• **YOUR INSTRUCTIONS**
When you copy from the entries that follow, take only the lines from the one with "General Terms & Conditions (429, 2420)" down to the one with "Kontaktuppgifter (82, 413)", keeping both ends and dropping every picture.

..........

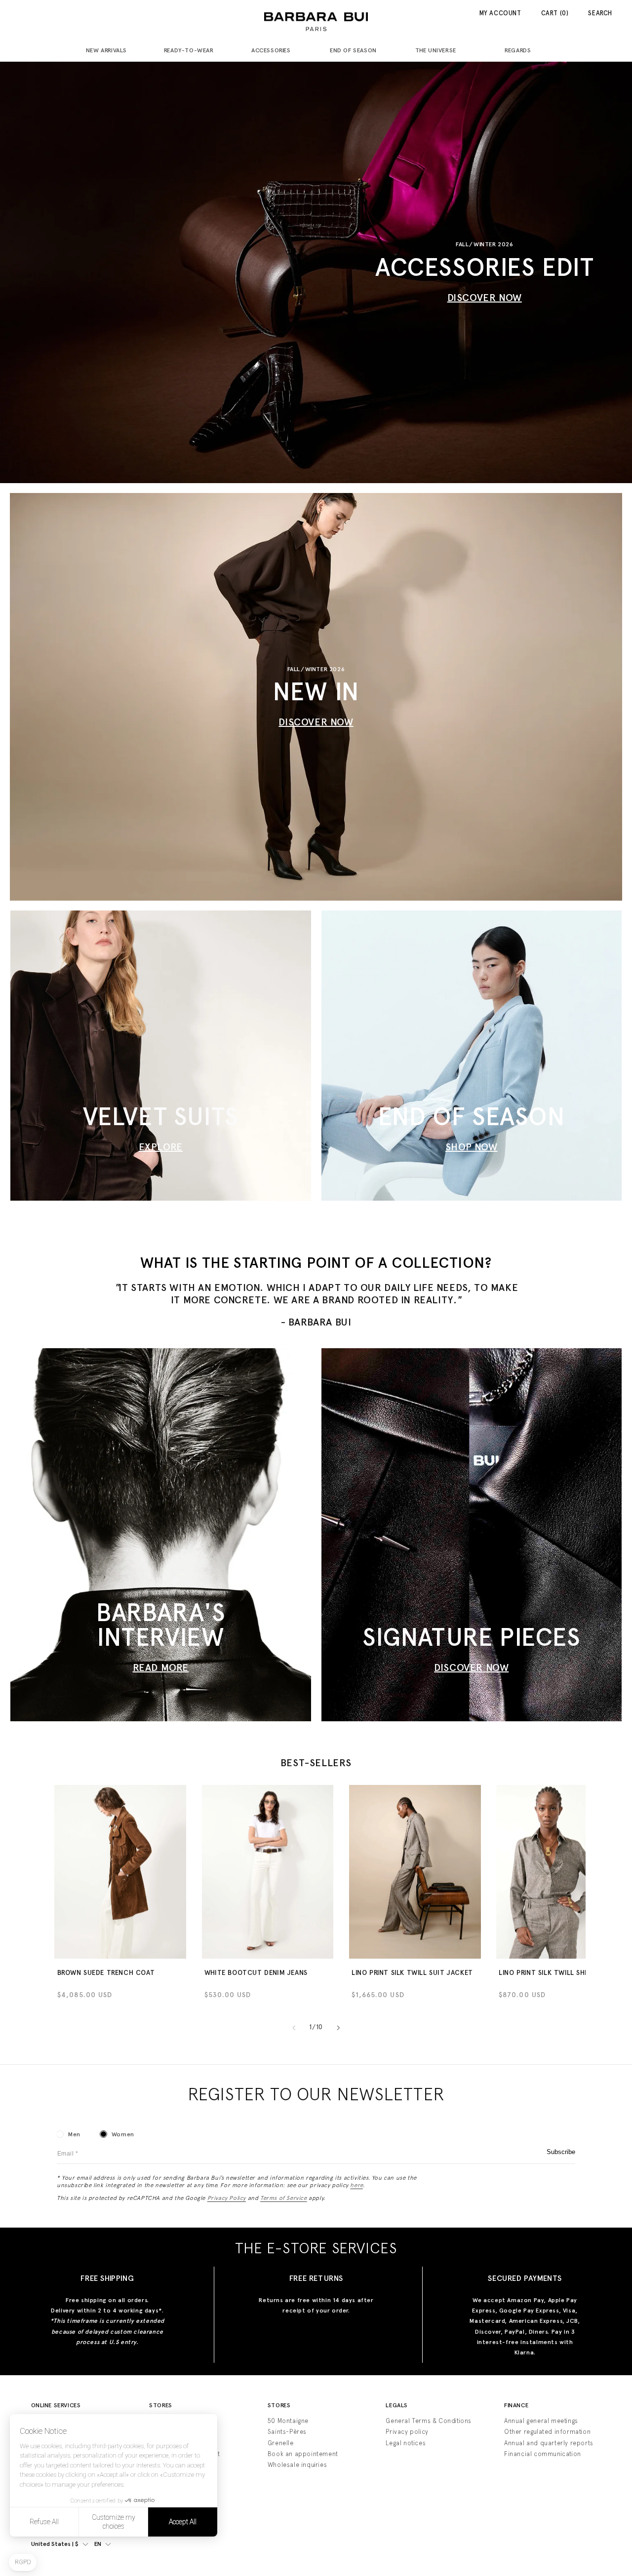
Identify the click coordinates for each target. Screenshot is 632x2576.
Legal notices (406, 2443)
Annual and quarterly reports (548, 2443)
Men (74, 2134)
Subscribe (561, 2152)
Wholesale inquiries (297, 2464)
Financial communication (542, 2454)
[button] (110, 51)
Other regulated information (547, 2431)
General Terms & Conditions (429, 2420)
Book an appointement (303, 2454)
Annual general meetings (541, 2420)
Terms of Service (283, 2198)
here (356, 2185)
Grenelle (281, 2443)
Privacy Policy (226, 2198)
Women (123, 2134)
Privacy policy (407, 2431)
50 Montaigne (288, 2420)
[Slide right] (338, 2028)
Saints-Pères (287, 2431)
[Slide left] (294, 2028)
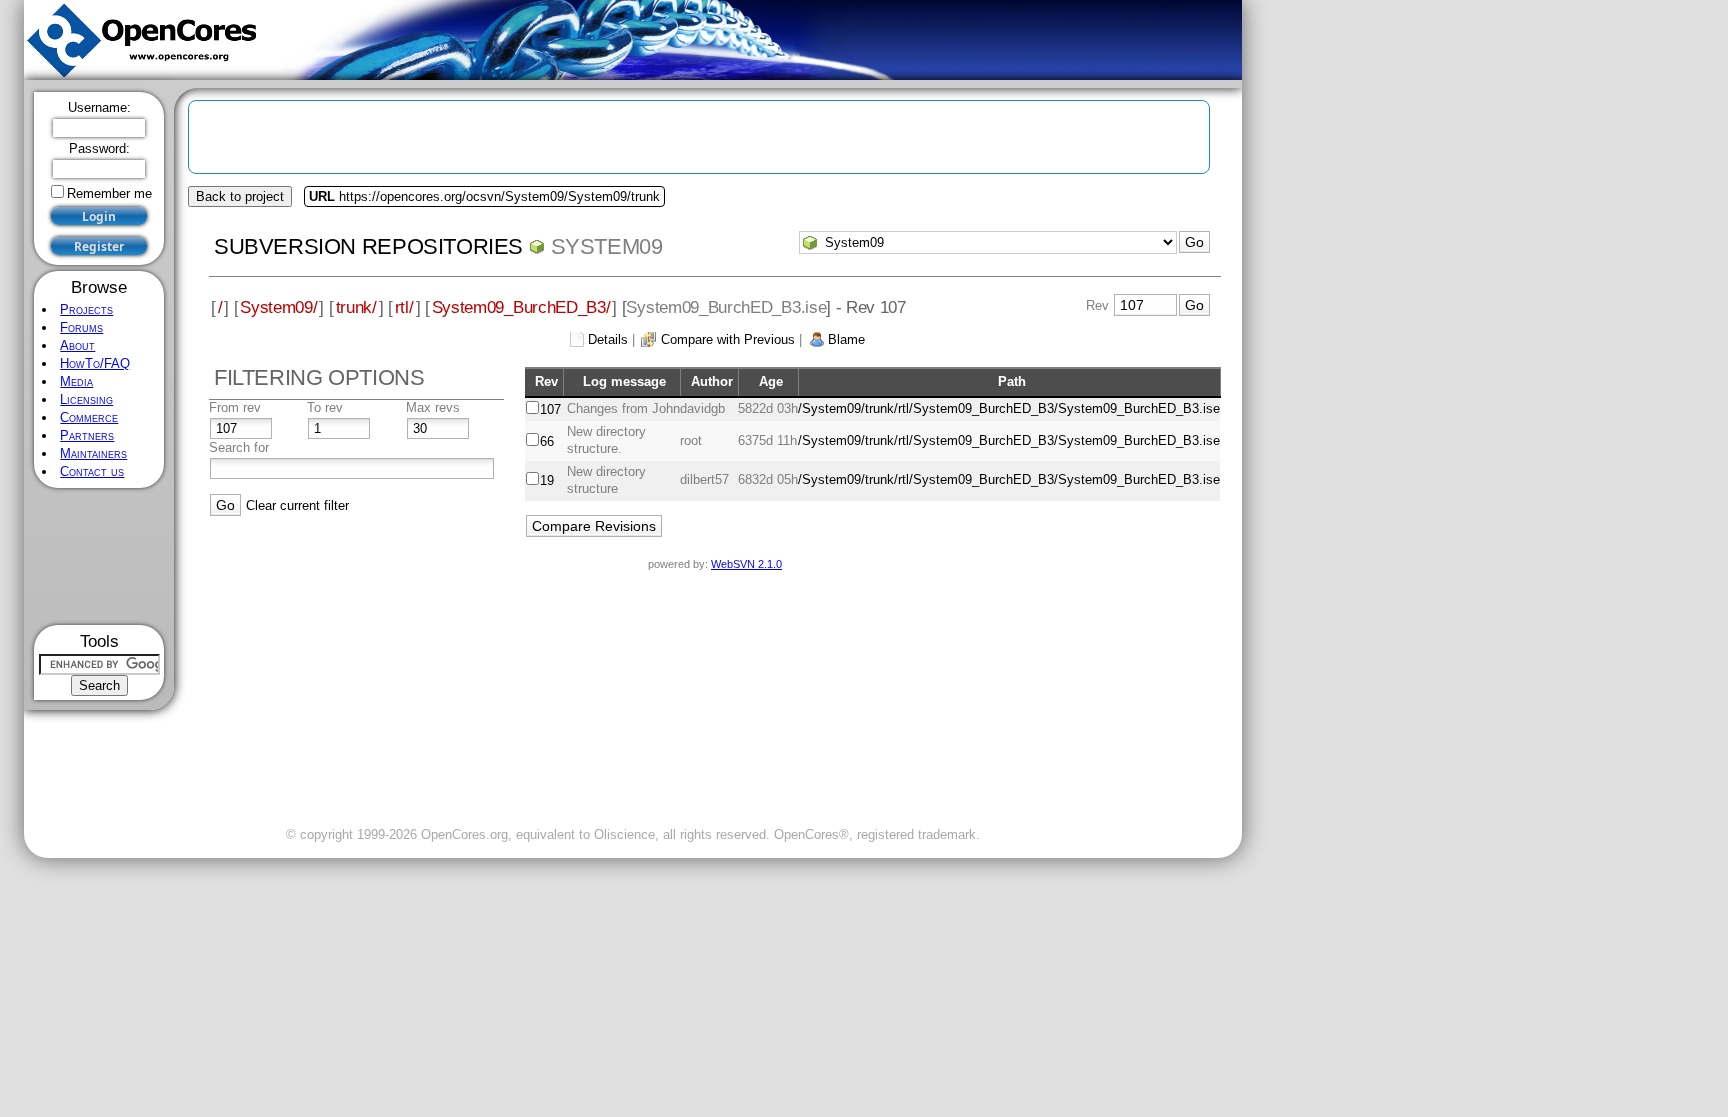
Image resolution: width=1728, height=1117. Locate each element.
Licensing (86, 399)
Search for (239, 447)
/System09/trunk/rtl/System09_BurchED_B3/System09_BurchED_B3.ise (1009, 408)
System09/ (278, 307)
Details (608, 339)
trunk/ (356, 307)
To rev (325, 407)
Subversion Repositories (368, 246)
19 (547, 480)
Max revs (433, 407)
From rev (235, 407)
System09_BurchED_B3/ (521, 307)
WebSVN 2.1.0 (746, 564)
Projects (86, 309)
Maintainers (93, 453)
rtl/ (404, 307)
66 (547, 441)
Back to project (240, 196)
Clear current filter (297, 505)
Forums (81, 327)
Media (76, 381)
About (77, 345)
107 (550, 409)
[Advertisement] (99, 556)
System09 (607, 246)
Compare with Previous (728, 339)
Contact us (92, 471)
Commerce (89, 417)
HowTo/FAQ (95, 363)
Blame (846, 339)
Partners (87, 435)
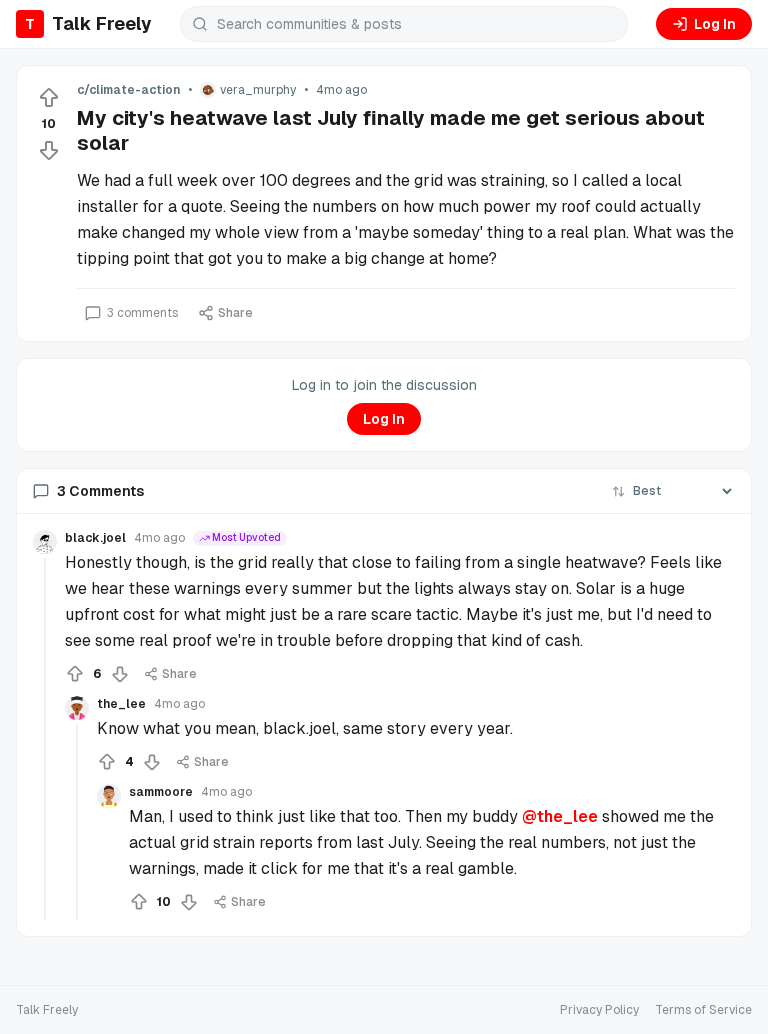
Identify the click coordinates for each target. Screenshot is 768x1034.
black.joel (95, 538)
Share (235, 313)
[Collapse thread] (45, 739)
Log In (715, 24)
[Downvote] (49, 150)
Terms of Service (703, 1010)
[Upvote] (49, 98)
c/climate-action (128, 90)
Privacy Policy (599, 1010)
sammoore (161, 792)
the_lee (121, 704)
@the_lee (560, 816)
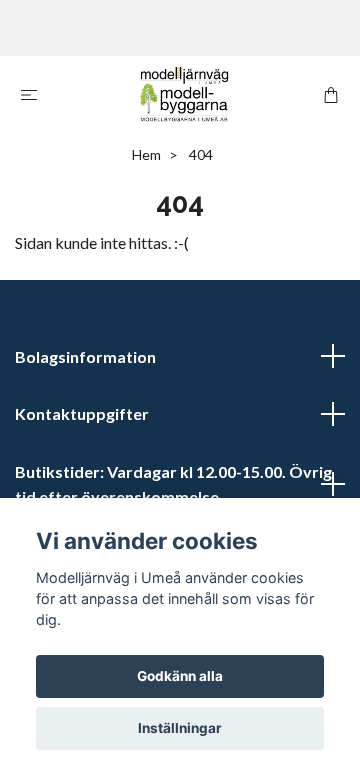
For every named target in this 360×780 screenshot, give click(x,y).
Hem (146, 154)
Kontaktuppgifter (82, 413)
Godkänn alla (180, 676)
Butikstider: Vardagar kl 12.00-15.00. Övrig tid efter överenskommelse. (173, 484)
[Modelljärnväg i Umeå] (184, 94)
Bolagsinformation (85, 356)
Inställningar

..........

• **OUTPUT OF THE TASK**
General Terms & Conditions (429, 2420)
Book an appointement (303, 2454)
Annual general meetings (541, 2420)
Terms of Service (283, 2198)
here (356, 2185)
Grenelle (281, 2443)
Privacy Policy (226, 2198)
Women (123, 2134)
Privacy policy (407, 2431)
50 Montaigne (288, 2420)
[Slide right] (338, 2028)
Saints-Pères (287, 2431)
[Slide left] (294, 2028)
Image resolution: width=1728, height=1117. Locate each element.
Licensing (86, 399)
Search for (239, 447)
/System09/trunk/rtl/System09_BurchED_B3/System09_BurchED_B3.ise (1009, 408)
System09/ (278, 307)
Details (608, 339)
trunk/ (356, 307)
To rev (325, 407)
Subversion Repositories (368, 246)
19 (547, 480)
Max revs (433, 407)
From rev (235, 407)
System09_BurchED_B3/ (521, 307)
WebSVN 2.1.0 (746, 564)
Projects (86, 309)
Maintainers (93, 453)
rtl/ (404, 307)
66 (547, 441)
Back to project (240, 196)
Clear current filter (297, 505)
Forums (81, 327)
Media (76, 381)
About (77, 345)
107 (550, 409)
[Advertisement] (99, 556)
System09 (607, 246)
Compare with Previous (728, 339)
Contact us (92, 471)
Commerce (89, 417)
HowTo/FAQ (95, 363)
Blame (846, 339)
Partners (87, 435)
Identify the click coordinates for each target. Screenshot is 768x1034.
black.joel (95, 538)
Share (235, 313)
[Collapse thread] (45, 739)
Log In (715, 24)
[Downvote] (49, 150)
Terms of Service (703, 1010)
[Upvote] (49, 98)
c/climate-action (128, 90)
Privacy Policy (599, 1010)
sammoore (161, 792)
the_lee (121, 704)
@the_lee (560, 816)
For every named target in this 360×780 screenshot, give click(x,y).
Hem (146, 154)
Kontaktuppgifter (82, 413)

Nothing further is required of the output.